**Selected text**.
----

How to count the number of right children in a binary tree?

Question

How to count the number of right children in a binary tree?

This means that I only want the children marked as right.

Ex.

(Left | Right)

      F(Root)    
  G   |   H     
T   U |  I  J  

The right children would be U,H,and J.

What would be the algorithm to find these.

Answer 1

Hi,

In recursive approach,

You would be calling a function to traverse your tree, for current node, you need to: check if current node has right child (then increment the counter), and then call the function recursively for right node. check if current node has left child, call the function recursively for left node.

This should work.

Answer 2

int count(Tree *r){
    if(r == NULL) return 0;
    int num_l=0, num_r=0;
    if(r->left != NULL) 
        num_l = count(r->left);
    if(r->right != NULL) 
        num_r = count(r->right)+1;
    return num_l+num_r
}

Answer 3

You can do it recursively as:

• If tree does not exist, there are no R children.
• If tree exists, then # R children = # R children in R-subtree + # R children in L-subtree

.

  int countRChildren(Node *root) {
        if(!root)  // tree does not exist.

----

**Tasks and exercises**.
[a] In the thread on counting right children in a binary tree, which nodes does the example give as the right children?
[b] Pick up the thread on counting right children in a binary tree after its last line and continue it.

----

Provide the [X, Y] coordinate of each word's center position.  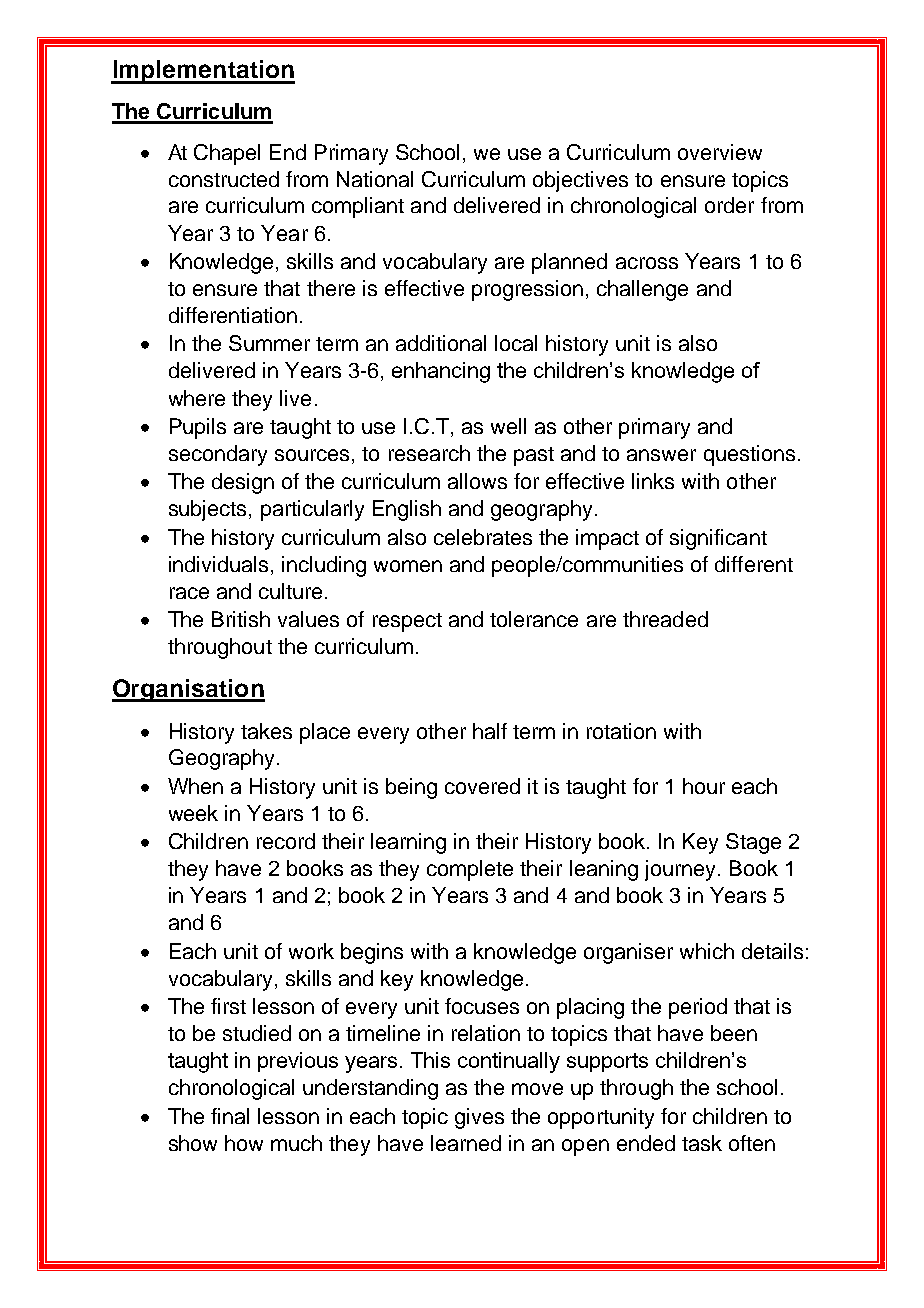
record [286, 841]
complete [470, 870]
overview [720, 152]
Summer [269, 343]
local [516, 343]
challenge [642, 290]
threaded [665, 619]
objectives [580, 181]
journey [680, 870]
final [230, 1116]
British [241, 619]
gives [479, 1118]
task [702, 1143]
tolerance [534, 619]
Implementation [203, 72]
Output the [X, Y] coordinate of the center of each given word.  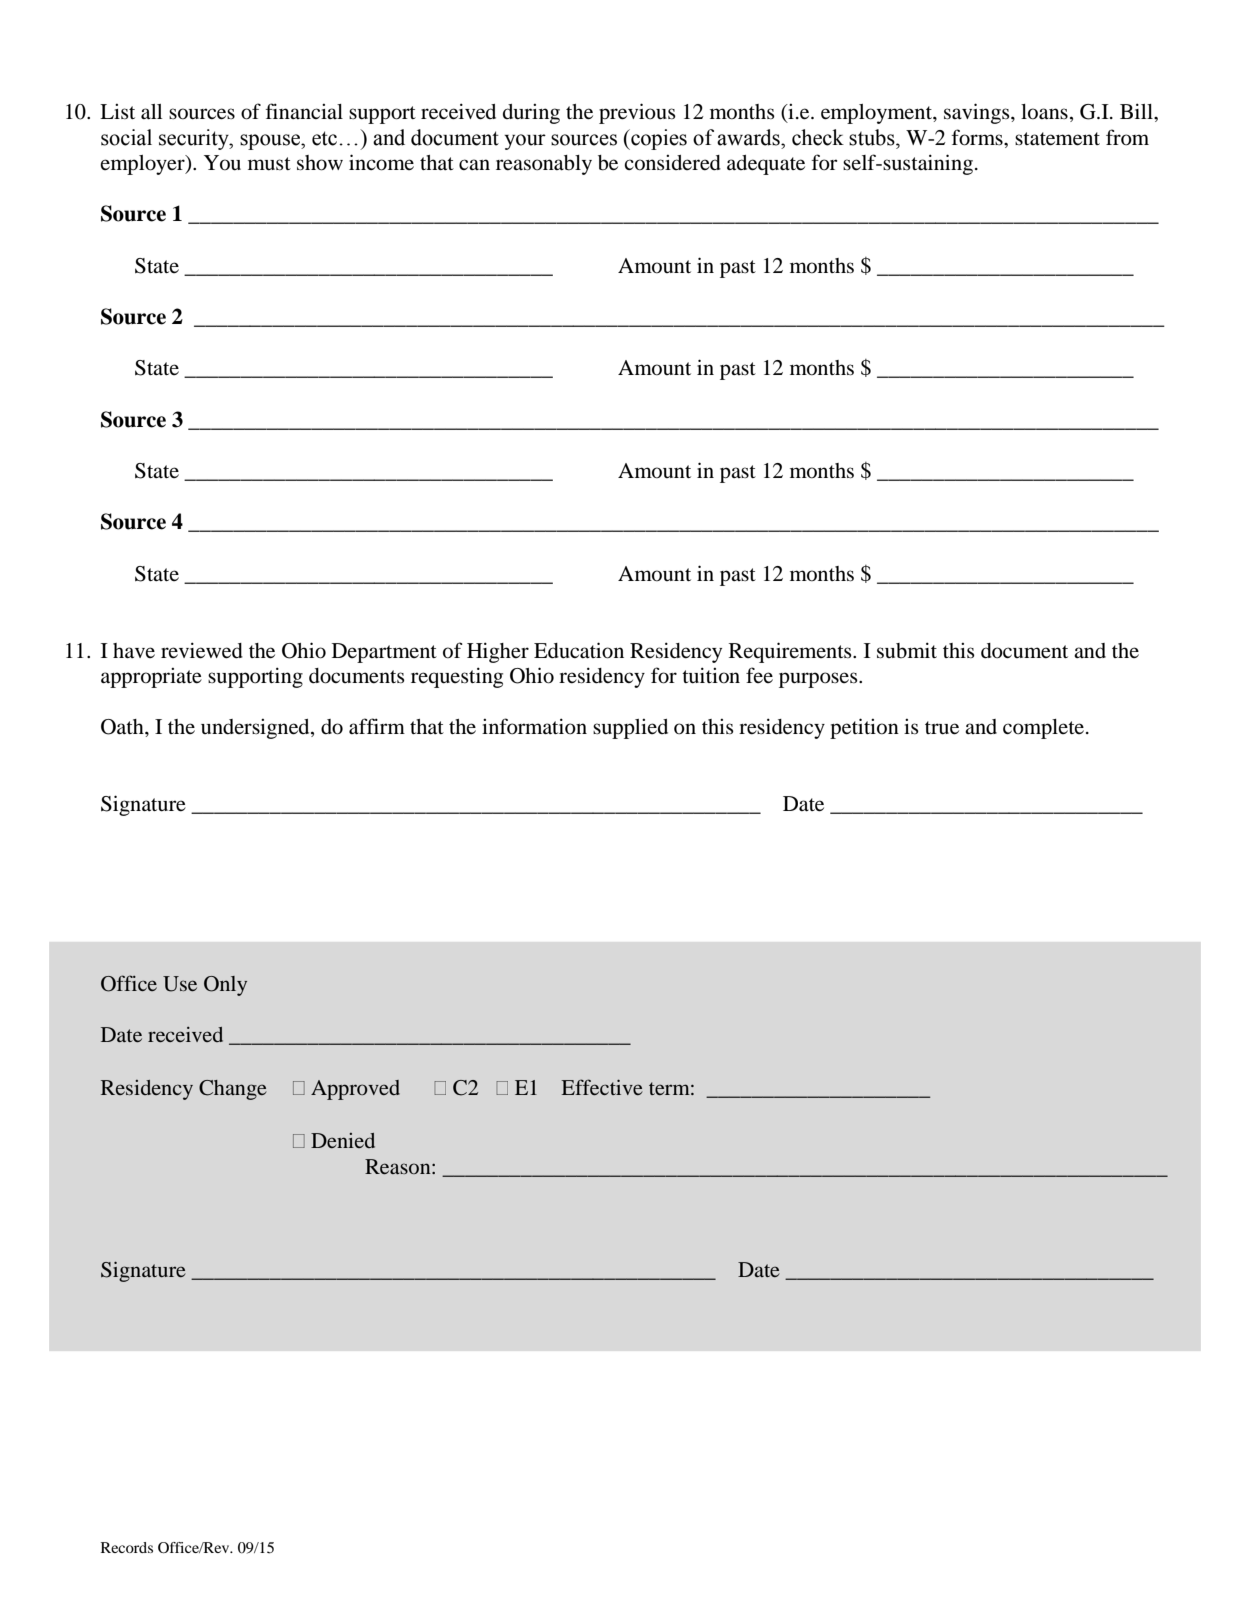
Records [127, 1547]
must [269, 164]
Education [579, 650]
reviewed [202, 650]
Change [233, 1090]
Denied [343, 1140]
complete [1045, 729]
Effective [602, 1087]
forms [978, 137]
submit [907, 650]
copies [658, 139]
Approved [355, 1090]
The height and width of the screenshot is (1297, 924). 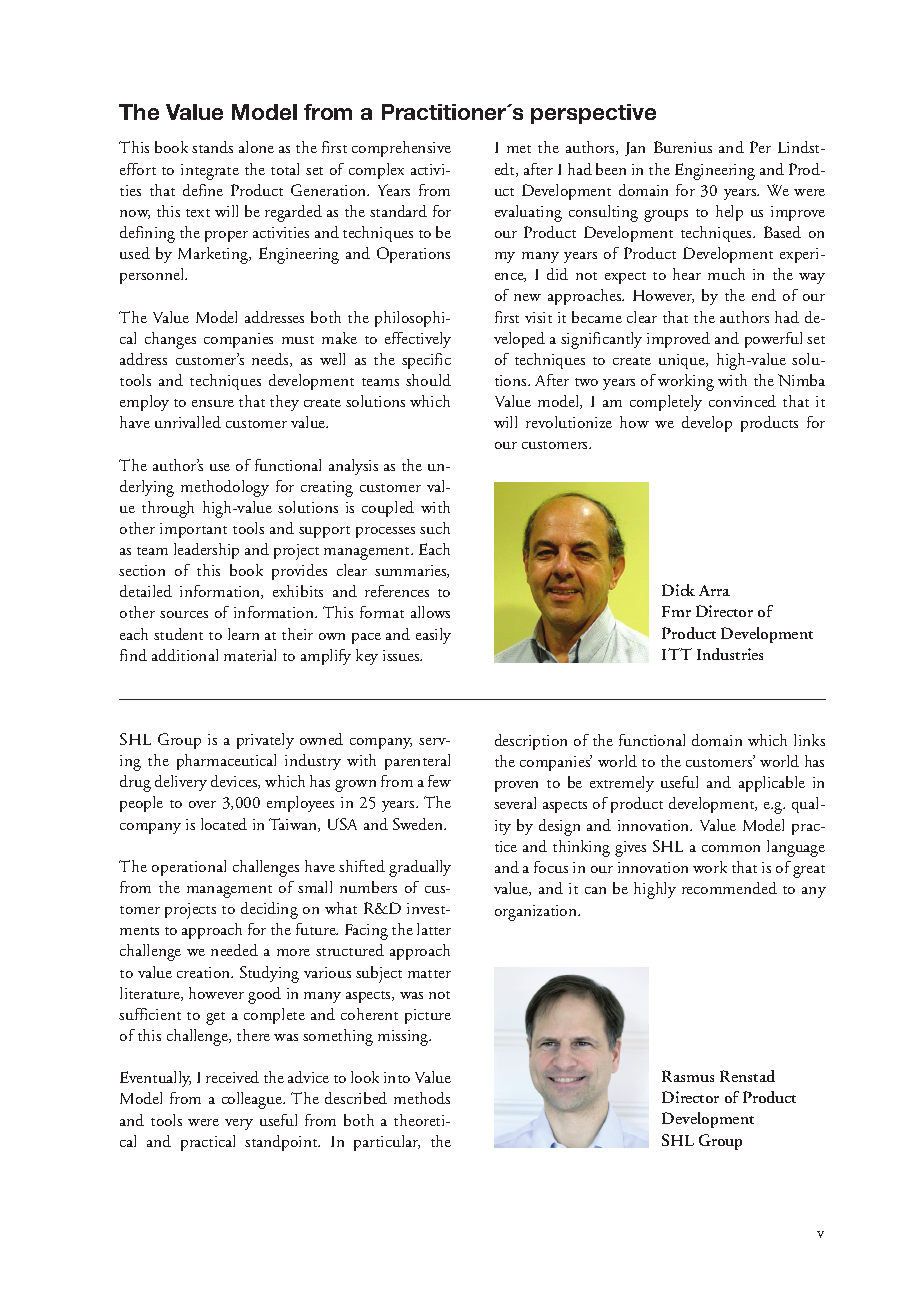 I want to click on gradually, so click(x=420, y=868).
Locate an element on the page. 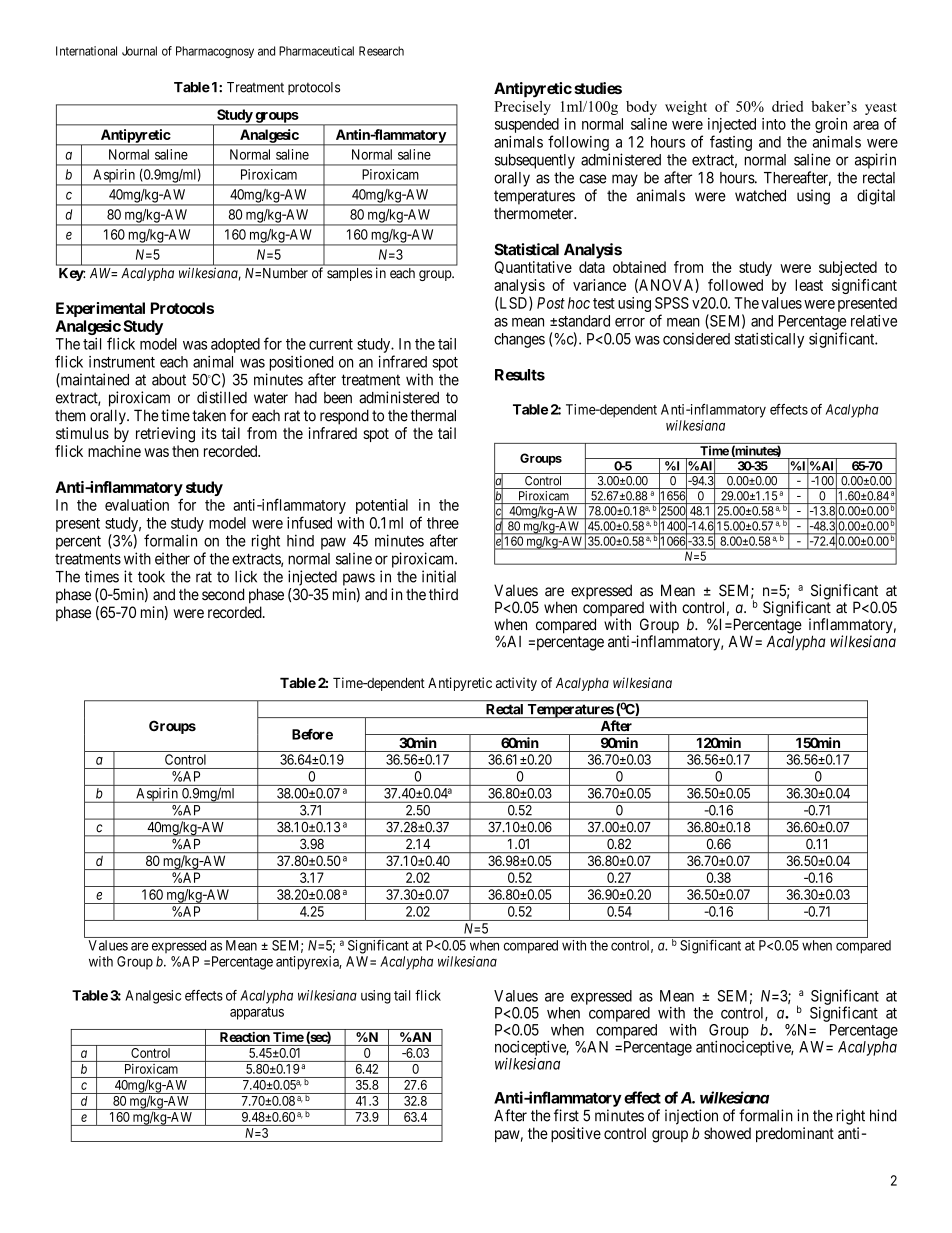 The width and height of the document is (952, 1233). Precisely is located at coordinates (522, 108).
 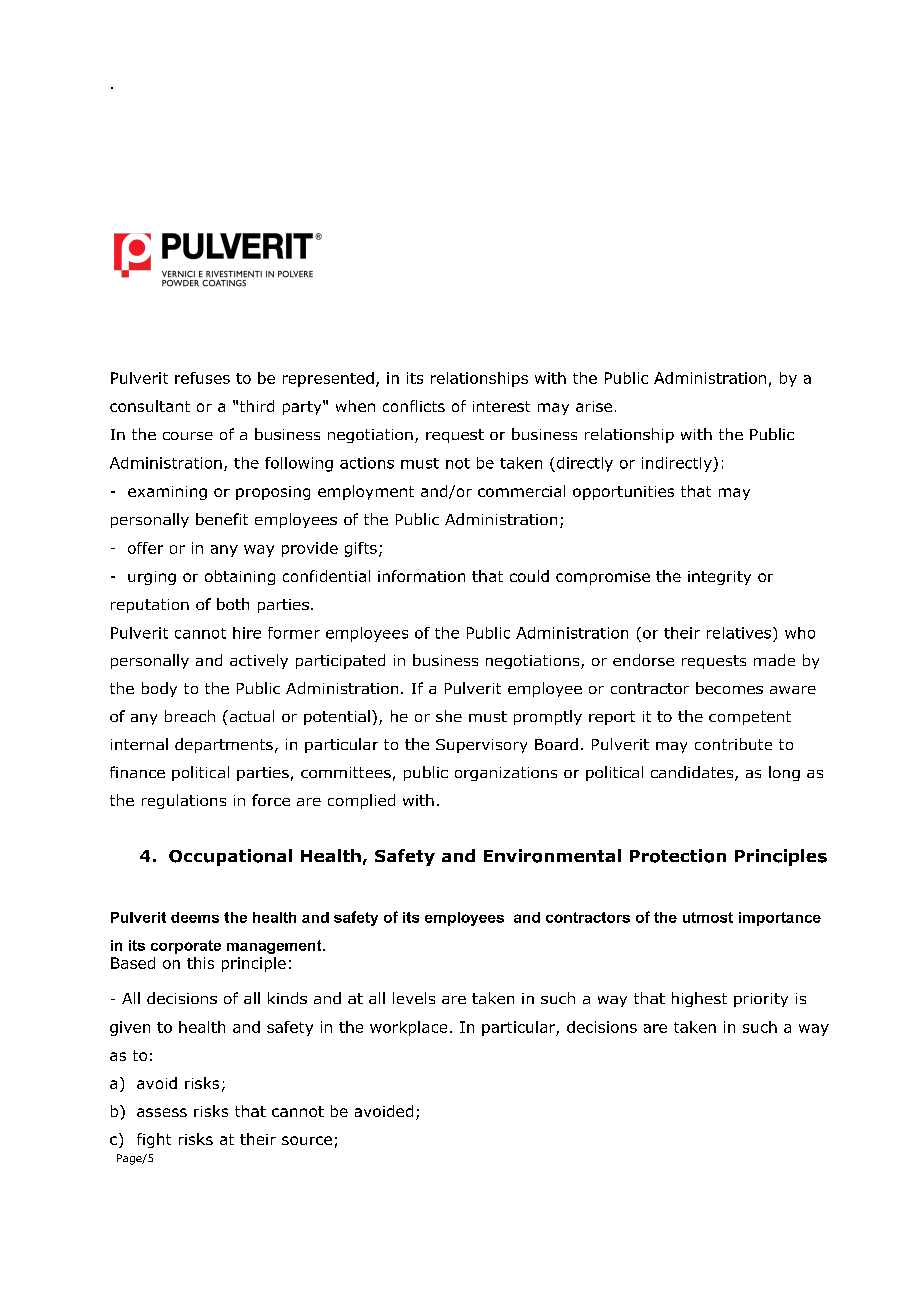 I want to click on contribute, so click(x=733, y=744).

----

**Answer list**.
[a] U, H, and J.

[b]
            return 0;

        // tree exists...now see if R node exits or not.
        if(root->right) // right node exist

            // return 1 + # of R children in L/R subtree.
            return 1 + countRChildren(root->right) + countRChildren(root->left);

        else // right nodes does not exist.
            // total count of R children will come from left subtree.
            return countRChildren(root->left);
    }

Answer 4

Do a simple traversal on the tree (i.e. post order, in order) and for each node do +1 if it has right child.

Example (didn't try to compile and check it):

int countRightChildren(Node root)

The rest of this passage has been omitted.